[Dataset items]
"""
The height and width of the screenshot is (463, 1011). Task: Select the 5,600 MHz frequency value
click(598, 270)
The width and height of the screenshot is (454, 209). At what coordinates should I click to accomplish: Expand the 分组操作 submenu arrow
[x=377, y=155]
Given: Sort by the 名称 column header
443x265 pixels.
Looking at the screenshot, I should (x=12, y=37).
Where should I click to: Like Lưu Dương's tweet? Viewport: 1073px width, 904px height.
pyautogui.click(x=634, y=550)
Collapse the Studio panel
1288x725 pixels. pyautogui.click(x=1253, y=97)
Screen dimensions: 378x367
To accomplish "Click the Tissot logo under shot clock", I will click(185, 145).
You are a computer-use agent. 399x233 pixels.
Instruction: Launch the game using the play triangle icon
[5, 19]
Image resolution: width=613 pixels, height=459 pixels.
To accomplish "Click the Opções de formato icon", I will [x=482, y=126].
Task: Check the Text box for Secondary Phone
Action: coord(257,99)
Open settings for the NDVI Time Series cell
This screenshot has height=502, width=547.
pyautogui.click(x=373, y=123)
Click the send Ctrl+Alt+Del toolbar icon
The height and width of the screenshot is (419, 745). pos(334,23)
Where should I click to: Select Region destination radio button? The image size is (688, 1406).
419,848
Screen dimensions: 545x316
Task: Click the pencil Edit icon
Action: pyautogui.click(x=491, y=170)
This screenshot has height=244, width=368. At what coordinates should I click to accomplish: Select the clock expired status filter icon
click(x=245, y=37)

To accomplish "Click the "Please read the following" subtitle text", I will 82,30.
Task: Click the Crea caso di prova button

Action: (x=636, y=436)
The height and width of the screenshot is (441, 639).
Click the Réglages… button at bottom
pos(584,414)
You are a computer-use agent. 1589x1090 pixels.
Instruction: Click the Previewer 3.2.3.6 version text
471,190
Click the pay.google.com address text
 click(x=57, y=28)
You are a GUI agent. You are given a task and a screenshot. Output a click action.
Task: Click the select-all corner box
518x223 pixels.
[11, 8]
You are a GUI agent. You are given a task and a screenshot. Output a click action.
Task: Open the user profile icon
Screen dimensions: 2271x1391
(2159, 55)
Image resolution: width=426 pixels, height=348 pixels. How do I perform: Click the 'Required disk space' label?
"""
### ABOUT THIS TASK
Up to and including the line with "You are a computer-use agent. 399x233 pixels.", restate the records above word for word from the very first line.

### PROBLEM SOLUTION
The height and width of the screenshot is (463, 1011). Task: Select the 5,600 MHz frequency value
click(598, 270)
The width and height of the screenshot is (454, 209). At what coordinates should I click to accomplish: Expand the 分组操作 submenu arrow
[x=377, y=155]
Given: Sort by the 名称 column header
443x265 pixels.
Looking at the screenshot, I should (x=12, y=37).
Where should I click to: Like Lưu Dương's tweet? Viewport: 1073px width, 904px height.
pyautogui.click(x=634, y=550)
Collapse the Studio panel
1288x725 pixels. pyautogui.click(x=1253, y=97)
Screen dimensions: 378x367
To accomplish "Click the Tissot logo under shot clock", I will click(185, 145).
You are a computer-use agent. 399x233 pixels.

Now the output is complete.